TASK REQUIREMENTS
All of the lines below should be copied word for word.

GIVEN INFORMATION
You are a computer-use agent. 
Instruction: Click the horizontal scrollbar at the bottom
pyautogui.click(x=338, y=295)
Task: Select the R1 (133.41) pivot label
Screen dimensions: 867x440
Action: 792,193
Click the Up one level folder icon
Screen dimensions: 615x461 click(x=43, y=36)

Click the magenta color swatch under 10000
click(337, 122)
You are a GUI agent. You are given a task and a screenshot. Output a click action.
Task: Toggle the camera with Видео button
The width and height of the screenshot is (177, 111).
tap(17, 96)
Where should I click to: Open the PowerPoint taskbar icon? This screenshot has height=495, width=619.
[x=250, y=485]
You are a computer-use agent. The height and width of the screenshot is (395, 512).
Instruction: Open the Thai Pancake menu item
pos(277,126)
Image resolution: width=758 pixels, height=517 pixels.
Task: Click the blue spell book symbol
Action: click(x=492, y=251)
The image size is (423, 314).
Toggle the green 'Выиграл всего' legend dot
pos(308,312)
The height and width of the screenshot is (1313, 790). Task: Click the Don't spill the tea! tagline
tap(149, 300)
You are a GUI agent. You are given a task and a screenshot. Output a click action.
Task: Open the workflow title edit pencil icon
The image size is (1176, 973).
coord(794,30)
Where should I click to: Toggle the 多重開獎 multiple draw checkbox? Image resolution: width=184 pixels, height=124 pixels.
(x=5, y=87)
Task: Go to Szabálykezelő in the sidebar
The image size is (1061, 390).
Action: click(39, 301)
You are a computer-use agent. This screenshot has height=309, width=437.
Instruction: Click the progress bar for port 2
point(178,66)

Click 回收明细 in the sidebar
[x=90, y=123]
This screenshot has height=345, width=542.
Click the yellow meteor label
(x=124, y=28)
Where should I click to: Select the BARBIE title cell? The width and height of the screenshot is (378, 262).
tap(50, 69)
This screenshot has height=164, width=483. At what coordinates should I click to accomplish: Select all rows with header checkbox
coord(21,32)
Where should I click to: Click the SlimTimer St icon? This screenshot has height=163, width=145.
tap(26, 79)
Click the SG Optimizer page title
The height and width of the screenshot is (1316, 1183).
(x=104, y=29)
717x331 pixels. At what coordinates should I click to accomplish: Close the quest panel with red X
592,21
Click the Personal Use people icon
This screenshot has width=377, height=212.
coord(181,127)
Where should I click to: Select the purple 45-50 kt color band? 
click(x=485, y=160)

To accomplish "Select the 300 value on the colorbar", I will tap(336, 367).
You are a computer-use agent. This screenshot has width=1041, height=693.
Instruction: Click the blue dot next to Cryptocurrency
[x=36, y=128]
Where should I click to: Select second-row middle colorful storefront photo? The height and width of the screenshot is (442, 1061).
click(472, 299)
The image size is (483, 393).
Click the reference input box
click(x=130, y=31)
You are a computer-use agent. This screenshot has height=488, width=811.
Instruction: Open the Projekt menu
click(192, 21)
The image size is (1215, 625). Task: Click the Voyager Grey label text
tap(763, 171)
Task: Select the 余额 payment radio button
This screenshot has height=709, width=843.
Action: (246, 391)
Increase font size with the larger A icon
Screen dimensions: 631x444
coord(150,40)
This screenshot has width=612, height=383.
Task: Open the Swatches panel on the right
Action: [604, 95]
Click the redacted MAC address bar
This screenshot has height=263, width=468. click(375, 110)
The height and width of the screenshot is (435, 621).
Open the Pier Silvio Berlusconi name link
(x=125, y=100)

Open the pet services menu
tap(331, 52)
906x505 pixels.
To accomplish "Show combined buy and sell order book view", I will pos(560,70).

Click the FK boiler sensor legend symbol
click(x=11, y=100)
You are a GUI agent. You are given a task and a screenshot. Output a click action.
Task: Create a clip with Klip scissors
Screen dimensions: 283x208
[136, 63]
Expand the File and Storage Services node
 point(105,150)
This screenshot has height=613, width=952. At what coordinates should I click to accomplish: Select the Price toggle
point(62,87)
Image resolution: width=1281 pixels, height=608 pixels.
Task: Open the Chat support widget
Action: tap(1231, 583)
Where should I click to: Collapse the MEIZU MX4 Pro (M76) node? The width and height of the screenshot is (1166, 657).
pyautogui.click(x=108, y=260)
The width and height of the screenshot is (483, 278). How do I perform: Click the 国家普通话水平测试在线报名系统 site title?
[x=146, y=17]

TASK RESULT
You are a computer-use agent. 
Instruction: Click the horizontal scrollbar at the bottom
pyautogui.click(x=338, y=295)
Task: Select the R1 (133.41) pivot label
Screen dimensions: 867x440
Action: 792,193
Click the Up one level folder icon
Screen dimensions: 615x461 click(x=43, y=36)

Click the magenta color swatch under 10000
click(337, 122)
You are a GUI agent. You are given a task and a screenshot. Output a click action.
Task: Toggle the camera with Видео button
The width and height of the screenshot is (177, 111).
tap(17, 96)
Where should I click to: Open the PowerPoint taskbar icon? This screenshot has height=495, width=619.
[x=250, y=485]
You are a computer-use agent. The height and width of the screenshot is (395, 512).
Instruction: Open the Thai Pancake menu item
pos(277,126)
Image resolution: width=758 pixels, height=517 pixels.
Task: Click the blue spell book symbol
Action: click(x=492, y=251)
The image size is (423, 314).
Toggle the green 'Выиграл всего' legend dot
pos(308,312)
The height and width of the screenshot is (1313, 790). Task: Click the Don't spill the tea! tagline
tap(149, 300)
You are a GUI agent. You are given a task and a screenshot. Output a click action.
Task: Open the workflow title edit pencil icon
The image size is (1176, 973).
coord(794,30)
Where should I click to: Toggle the 多重開獎 multiple draw checkbox? Image resolution: width=184 pixels, height=124 pixels.
(x=5, y=87)
Task: Go to Szabálykezelő in the sidebar
The image size is (1061, 390).
Action: click(39, 301)
You are a computer-use agent. This screenshot has height=309, width=437.
Instruction: Click the progress bar for port 2
point(178,66)

Click 回收明细 in the sidebar
[x=90, y=123]
This screenshot has height=345, width=542.
Click the yellow meteor label
(x=124, y=28)
Where should I click to: Select the BARBIE title cell? The width and height of the screenshot is (378, 262).
tap(50, 69)
This screenshot has height=164, width=483. At what coordinates should I click to accomplish: Select all rows with header checkbox
coord(21,32)
Where should I click to: Click the SlimTimer St icon? This screenshot has height=163, width=145.
tap(26, 79)
Click the SG Optimizer page title
The height and width of the screenshot is (1316, 1183).
(x=104, y=29)
717x331 pixels. At what coordinates should I click to accomplish: Close the quest panel with red X
592,21
Click the Personal Use people icon
This screenshot has width=377, height=212.
coord(181,127)
Where should I click to: Select the purple 45-50 kt color band? 
click(x=485, y=160)

To accomplish "Select the 300 value on the colorbar", I will tap(336, 367).
You are a computer-use agent. This screenshot has width=1041, height=693.
Instruction: Click the blue dot next to Cryptocurrency
[x=36, y=128]
Where should I click to: Select second-row middle colorful storefront photo? The height and width of the screenshot is (442, 1061).
click(472, 299)
The image size is (483, 393).
Click the reference input box
click(x=130, y=31)
You are a computer-use agent. This screenshot has height=488, width=811.
Instruction: Open the Projekt menu
click(192, 21)
The image size is (1215, 625). Task: Click the Voyager Grey label text
tap(763, 171)
Task: Select the 余额 payment radio button
This screenshot has height=709, width=843.
Action: (246, 391)
Increase font size with the larger A icon
Screen dimensions: 631x444
coord(150,40)
This screenshot has width=612, height=383.
Task: Open the Swatches panel on the right
Action: [604, 95]
Click the redacted MAC address bar
This screenshot has height=263, width=468. click(375, 110)
The height and width of the screenshot is (435, 621).
Open the Pier Silvio Berlusconi name link
(x=125, y=100)

Open the pet services menu
tap(331, 52)
906x505 pixels.
To accomplish "Show combined buy and sell order book view", I will pos(560,70).

Click the FK boiler sensor legend symbol
click(x=11, y=100)
You are a GUI agent. You are given a task and a screenshot. Output a click action.
Task: Create a clip with Klip scissors
Screen dimensions: 283x208
[136, 63]
Expand the File and Storage Services node
 point(105,150)
This screenshot has height=613, width=952. At what coordinates should I click to accomplish: Select the Price toggle
point(62,87)
Image resolution: width=1281 pixels, height=608 pixels.
Task: Open the Chat support widget
Action: tap(1231, 583)
Where should I click to: Collapse the MEIZU MX4 Pro (M76) node? The width and height of the screenshot is (1166, 657).
pyautogui.click(x=108, y=260)
The width and height of the screenshot is (483, 278). How do I perform: Click the 国家普通话水平测试在线报名系统 site title?
[x=146, y=17]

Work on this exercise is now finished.